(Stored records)
* START *

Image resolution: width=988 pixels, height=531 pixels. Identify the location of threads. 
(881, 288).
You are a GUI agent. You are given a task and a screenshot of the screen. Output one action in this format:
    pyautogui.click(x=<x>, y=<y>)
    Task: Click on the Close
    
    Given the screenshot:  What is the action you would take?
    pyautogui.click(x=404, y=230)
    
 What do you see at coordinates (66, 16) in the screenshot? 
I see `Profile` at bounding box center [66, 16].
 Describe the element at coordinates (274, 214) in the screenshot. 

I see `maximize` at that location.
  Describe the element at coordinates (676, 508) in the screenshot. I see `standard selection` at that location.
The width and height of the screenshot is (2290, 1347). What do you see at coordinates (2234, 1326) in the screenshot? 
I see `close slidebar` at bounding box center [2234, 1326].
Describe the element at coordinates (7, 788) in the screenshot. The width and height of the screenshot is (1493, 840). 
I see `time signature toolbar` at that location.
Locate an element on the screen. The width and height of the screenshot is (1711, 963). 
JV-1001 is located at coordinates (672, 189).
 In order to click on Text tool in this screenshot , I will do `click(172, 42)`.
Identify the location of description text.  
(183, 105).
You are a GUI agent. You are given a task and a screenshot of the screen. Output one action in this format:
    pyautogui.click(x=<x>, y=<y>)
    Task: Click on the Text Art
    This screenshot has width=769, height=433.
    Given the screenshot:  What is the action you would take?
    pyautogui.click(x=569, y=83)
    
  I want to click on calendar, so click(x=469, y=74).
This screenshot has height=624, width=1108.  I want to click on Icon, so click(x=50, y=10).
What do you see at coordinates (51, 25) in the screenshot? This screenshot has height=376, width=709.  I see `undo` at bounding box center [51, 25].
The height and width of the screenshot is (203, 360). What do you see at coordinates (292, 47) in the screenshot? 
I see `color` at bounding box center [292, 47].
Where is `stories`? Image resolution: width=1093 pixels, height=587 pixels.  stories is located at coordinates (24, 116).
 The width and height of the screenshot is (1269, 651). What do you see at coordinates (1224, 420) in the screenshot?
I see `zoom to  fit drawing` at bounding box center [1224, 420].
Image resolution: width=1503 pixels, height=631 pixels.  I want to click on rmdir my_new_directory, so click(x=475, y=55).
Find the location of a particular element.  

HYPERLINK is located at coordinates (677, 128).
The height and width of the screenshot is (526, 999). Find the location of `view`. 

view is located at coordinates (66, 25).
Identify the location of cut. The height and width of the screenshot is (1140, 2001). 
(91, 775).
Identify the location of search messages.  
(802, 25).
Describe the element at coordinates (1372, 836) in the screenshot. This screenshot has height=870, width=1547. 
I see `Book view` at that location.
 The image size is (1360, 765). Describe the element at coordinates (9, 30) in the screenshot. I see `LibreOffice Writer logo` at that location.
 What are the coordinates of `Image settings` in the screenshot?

* END *

Please pull every line of the data above and copy it out word for word, leaving nothing out.

Written response:
Image resolution: width=988 pixels, height=531 pixels. Identify the location of threads. 
(881, 288).
You are a GUI agent. You are given a task and a screenshot of the screen. Output one action in this format:
    pyautogui.click(x=<x>, y=<y>)
    Task: Click on the Close
    
    Given the screenshot:  What is the action you would take?
    pyautogui.click(x=404, y=230)
    
 What do you see at coordinates (66, 16) in the screenshot? 
I see `Profile` at bounding box center [66, 16].
 Describe the element at coordinates (274, 214) in the screenshot. 

I see `maximize` at that location.
  Describe the element at coordinates (676, 508) in the screenshot. I see `standard selection` at that location.
The width and height of the screenshot is (2290, 1347). What do you see at coordinates (2234, 1326) in the screenshot? 
I see `close slidebar` at bounding box center [2234, 1326].
Describe the element at coordinates (7, 788) in the screenshot. The width and height of the screenshot is (1493, 840). 
I see `time signature toolbar` at that location.
Locate an element on the screen. The width and height of the screenshot is (1711, 963). 
JV-1001 is located at coordinates (672, 189).
 In order to click on Text tool in this screenshot , I will do `click(172, 42)`.
Identify the location of description text.  
(183, 105).
You are a GUI agent. You are given a task and a screenshot of the screen. Output one action in this format:
    pyautogui.click(x=<x>, y=<y>)
    Task: Click on the Text Art
    This screenshot has width=769, height=433.
    Given the screenshot:  What is the action you would take?
    pyautogui.click(x=569, y=83)
    
  I want to click on calendar, so click(x=469, y=74).
This screenshot has height=624, width=1108.  I want to click on Icon, so click(x=50, y=10).
What do you see at coordinates (51, 25) in the screenshot? This screenshot has height=376, width=709.  I see `undo` at bounding box center [51, 25].
The height and width of the screenshot is (203, 360). What do you see at coordinates (292, 47) in the screenshot? 
I see `color` at bounding box center [292, 47].
Where is `stories`? Image resolution: width=1093 pixels, height=587 pixels.  stories is located at coordinates (24, 116).
 The width and height of the screenshot is (1269, 651). What do you see at coordinates (1224, 420) in the screenshot?
I see `zoom to  fit drawing` at bounding box center [1224, 420].
Image resolution: width=1503 pixels, height=631 pixels.  I want to click on rmdir my_new_directory, so click(x=475, y=55).
Find the location of a particular element.  

HYPERLINK is located at coordinates (677, 128).
The height and width of the screenshot is (526, 999). Find the location of `view`. 

view is located at coordinates (66, 25).
Identify the location of cut. The height and width of the screenshot is (1140, 2001). 
(91, 775).
Identify the location of search messages.  
(802, 25).
Describe the element at coordinates (1372, 836) in the screenshot. This screenshot has height=870, width=1547. 
I see `Book view` at that location.
 The image size is (1360, 765). Describe the element at coordinates (9, 30) in the screenshot. I see `LibreOffice Writer logo` at that location.
 What are the coordinates of `Image settings` in the screenshot?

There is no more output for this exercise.